Maliye Bakanı Mehmet Şimşek'in öncülüğünde Çalışma, Aile, Sağlık ve Kalkınma Bakanlıklarının yürüttüğü çalışmada ortak görüş çocuk için 'kademeli teşvik' getirilmesi. Vatandaşların gelir durumları baz alınarak yapılacak mali hesaplama sonucunda teşvikin kademeli olarak verilmesi düşünülüyor. Söz konusu kademelendirmede eğitimli ve zengin kadınları çocuk yapmaya özendirecek kıstasların altına inilmemesi planlanıyor. Her bakanlığın kendi içinde yürüttüğü taslak modeller Maliye Bakanı Mehmet Şimşek'in belirleyeceği tarihte ortak toplantıyla masaya yatırılacak.

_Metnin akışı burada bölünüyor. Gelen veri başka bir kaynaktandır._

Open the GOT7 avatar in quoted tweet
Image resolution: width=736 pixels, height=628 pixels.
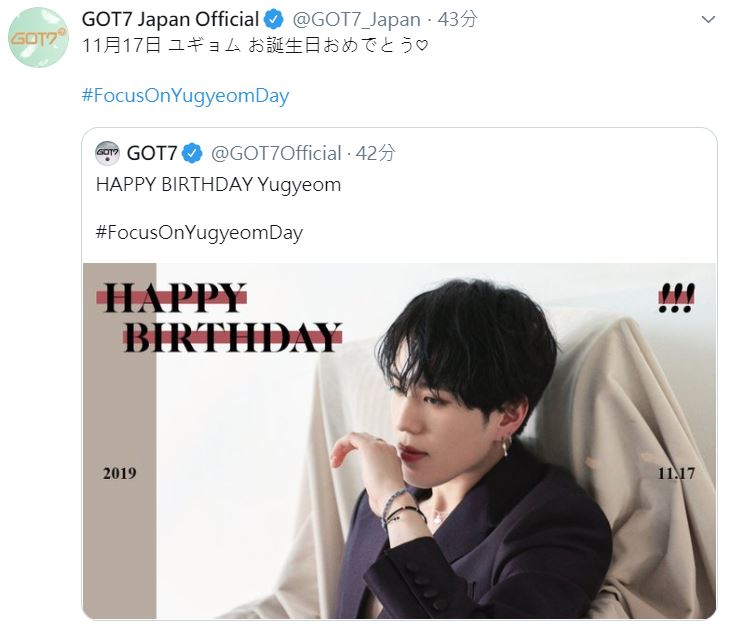point(107,153)
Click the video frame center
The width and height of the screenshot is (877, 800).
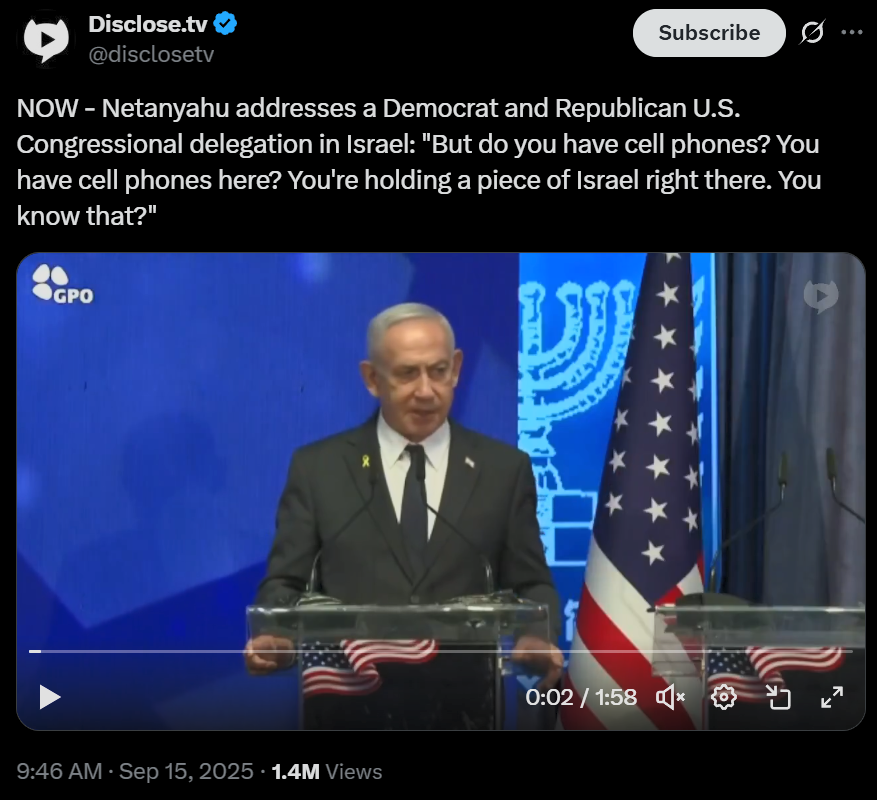[x=441, y=491]
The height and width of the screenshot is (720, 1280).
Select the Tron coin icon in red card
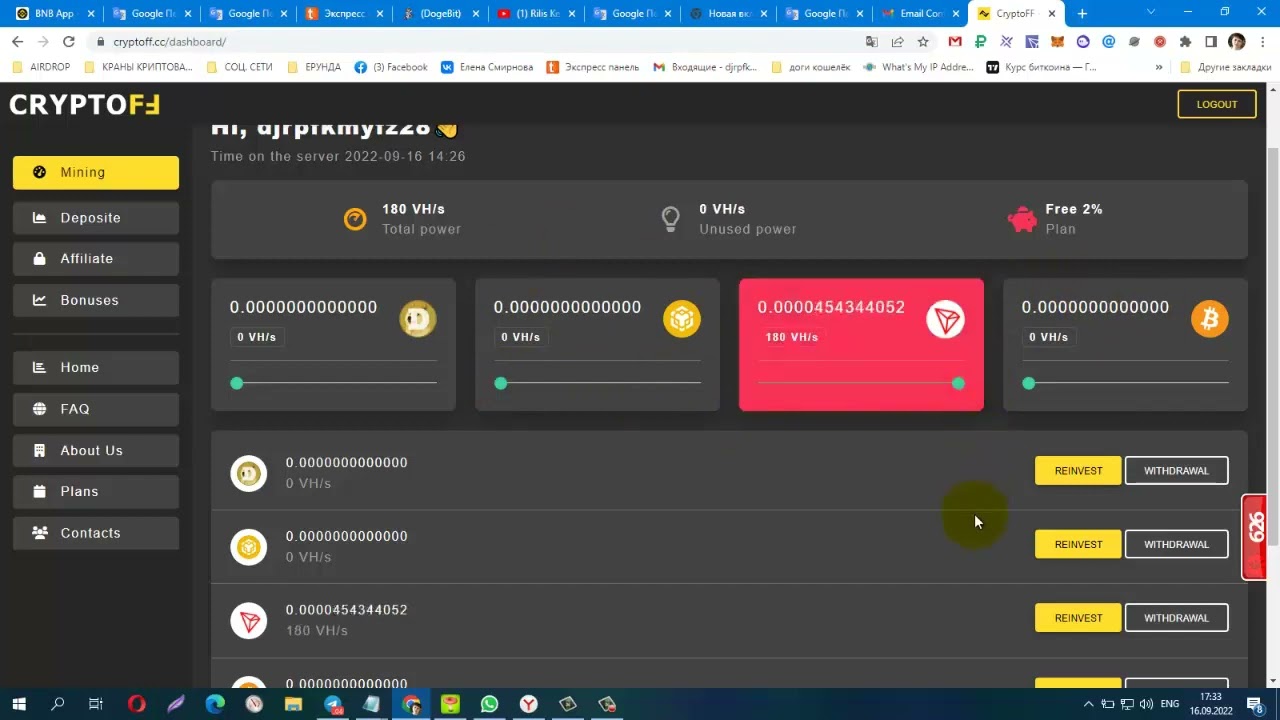pyautogui.click(x=946, y=319)
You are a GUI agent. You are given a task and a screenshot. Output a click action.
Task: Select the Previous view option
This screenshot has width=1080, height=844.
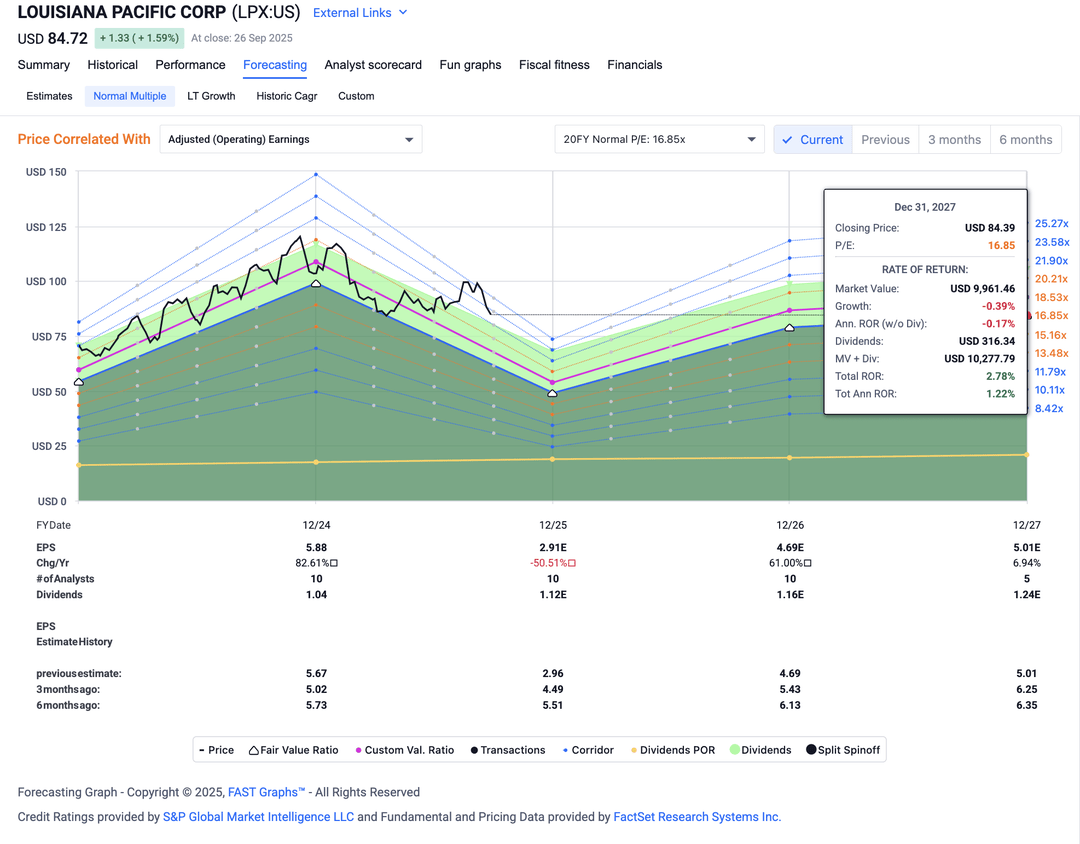[885, 140]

Hazırlanan teşvik modelinde Aile ve Sosyal Politikalar Bakanlığı'nın ana görüşünü aile ve iş yaşamının uyumlaştırılması oluşturuyor. Bakanlık, teşvikte kadını istihdamdan uzaklaştırmayacak ve düşürmeyecek bir çalışma yapılmasının gerekliliğine işaret ediyor.
İşte barış paketi
Türkiye'nin toplumsal barışı için hazırlanan İnsan Hakları Eylem Planı'nda sona gelindi. Plan, uzun tutukluluk sürecinden mağdur olanlardan tarlada mayına basıp yaralanan, hastanede doktor hatası ile karşılaşandan evlenmeden önceki soyadını kullanmak isteyen kadınlara kadar toplumun tüm kesimlerini kucaklayan düzenlemeler içeriyor. İşte planda öne çıkanlar:
* Asker intiharlarını önlemek için gerekli düzenlemeler yapılacak.
* Güneydoğu'daki mayınlı araziler temizlenecek. Askeri operasyon alanlarında patlayıcı maddelere karşı vatandaşlar da bilgilendirilecek.
* Tıbbi uygulama hatasından kaynaklanan ölümler için tazminat, ömür boyu tedavi masraflarının giderilmesi gibi yöntemler geliştirilecek.
* Aile içi şiddet suçları için savcılıklarca özel bürolar kurulacak. Kadınlar için adli muayenelerde kadın hekim talep etme hakkı hatırlatılacak.
* Güvenlik güçleri toplumsal olaylarda orantısız güç kullanamayacak.
* İşkence suçları için zaman aşımı kaldırılacak.
* Tutuklama tedbiri ancak zorunlu hallerde uygulanacak.
*Yargı mensuplarının performans denetiminde davaların makul sürede bitirilmesi kriter olacak.
* Kadınlar, evlenmeden önceki soyadını kullanabilicek.
* Arama, el koyma ve iletişimin denetlenmesi konularında yasa dışı dinlemenin önüne geçilecek.
* Vicdani retçilere mükerrer cezalandırma kaldırılacak.
* AİHM'nin etkin soruşturma yapılmadığı gerekçesiyle ihlal kararı vermesi halinde, soruşturma tekrar açılacak.